No surprises here then, as before, our CPU load maxed out at 100% during the load testing.

Now we have our initial benchmarks let's begin to implement our caching solutions.

3. install and configure Redis server for Object Caching

The first type of caching we will enable is object caching, this stores computationally expensive data such as database queries into memory.

Redis is itself a data structure server that can be used as a NoSQL database, or it can be paired with a relational database like MySQL to act as an object cache and speed things up. This is exactly what we will be doing.

The way this works is simple, the first time a WordPress page is loaded a database query is performed on the server. Redis caches this query into memory, so that when another user loads this page there is no need to query the database again as Redis provides the previously cached query results from memory. This drastically increases page load speeds and also reduces the impact on server database resources.

There are other alternatives for object caching including Memcached, however Redis does everything Memcached can, and has a much larger feature set. To find out more about the differences you can read this Stack Overflow page.

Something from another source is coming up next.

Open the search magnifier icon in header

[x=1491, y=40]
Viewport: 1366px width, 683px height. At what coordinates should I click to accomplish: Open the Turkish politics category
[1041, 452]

3.1 Install the latest version of Redis

First, we need to install Redis, however the Redis package in the Ubuntu repository is a relatively outdated version (V.3.x). It lacks several security patches and uses the older LRU (Less Recently Used) algorithm for its cache key eviction policy, this has been superseded with the newer LFU (Least Frequently Used) eviction policy that was introduced in version 4.0.

If you followed along through the series, you will have already have installed the following package during the configuration of your SSL, it allows you to add external repositories to the apt package manager. If so, then skip ahead, otherwise you will need to issue the following command:

sudo apt-get install software-properties-common

Once that package is installed, we can add a third party repository that contains the latest version of Redis:

sudo add-apt-repository ppa:chris-lea/redis-server

Now we are ready to install the latest version of Redis and it's associated php module, remember to update your 'apt' package repository first:

sudo apt-get update
sudo apt-get install redis-server php-redis

Notice, we can install 2 different programs with a single command, this can be a real time saver.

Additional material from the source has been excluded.